*TO DO:*
Your answer must be exactly the lines from the one containing "Task: Tap the Wi-Fi status icon" through the end of the material, both ends included, without pictures.

*SOURCE MATERIAL:*
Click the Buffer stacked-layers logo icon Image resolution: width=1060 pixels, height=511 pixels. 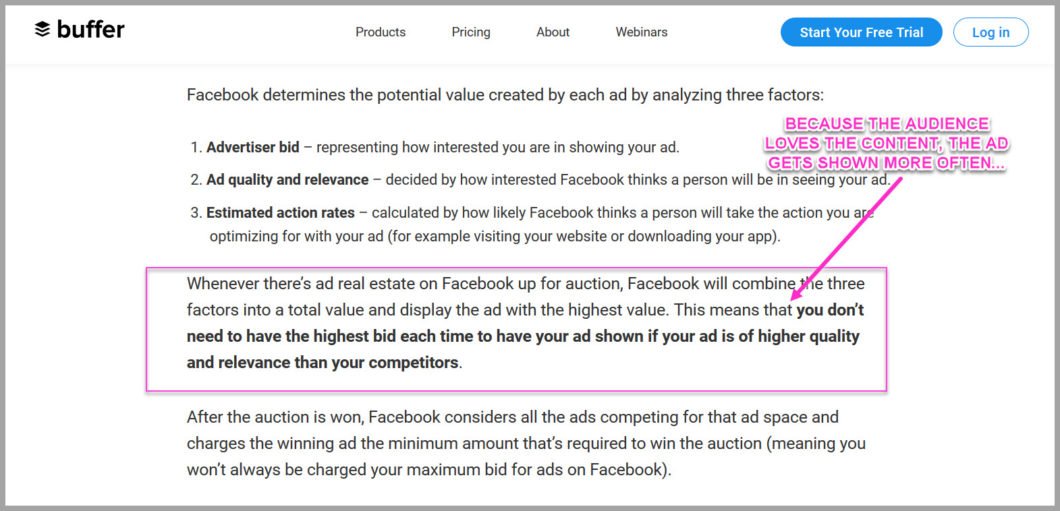click(x=43, y=30)
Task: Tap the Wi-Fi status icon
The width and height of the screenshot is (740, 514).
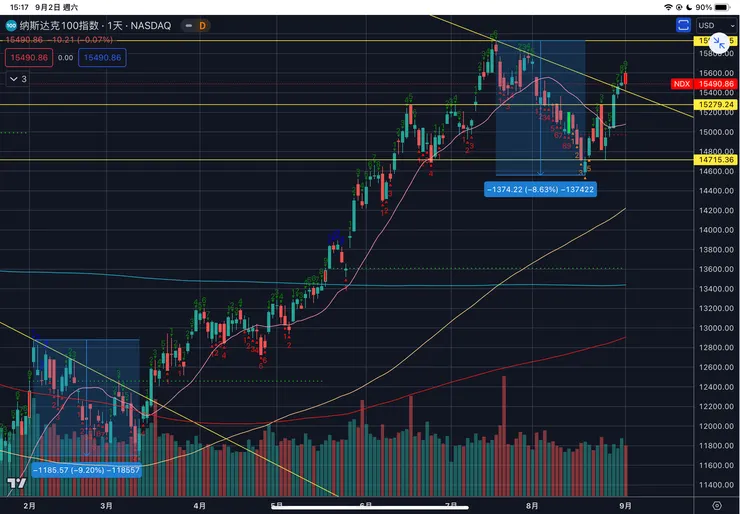Action: click(x=668, y=6)
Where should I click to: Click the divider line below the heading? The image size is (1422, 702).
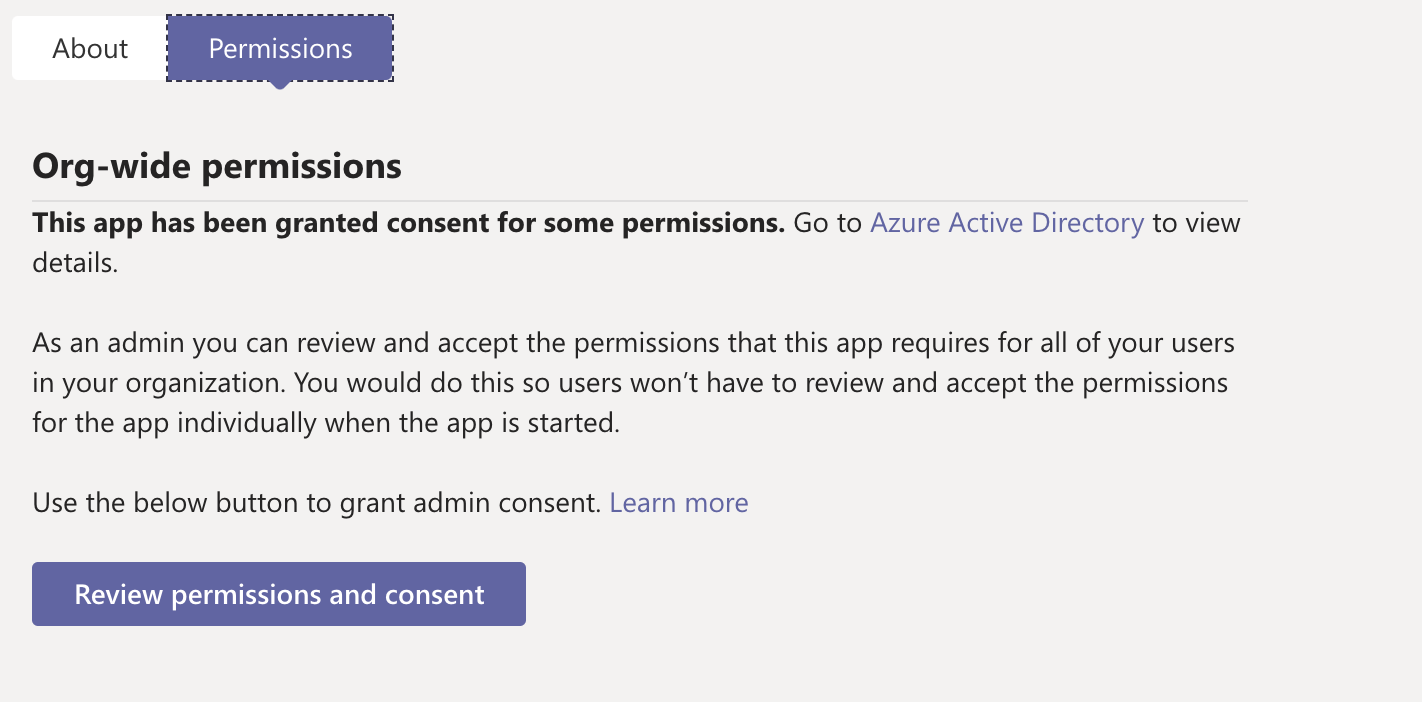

*ANSWER TO THIS PROBLEM:*
Task: Tap the Wi-Fi status icon
The width and height of the screenshot is (740, 514).
Action: click(x=668, y=6)
Where should I click to: Click the divider line below the heading? The image size is (1422, 702).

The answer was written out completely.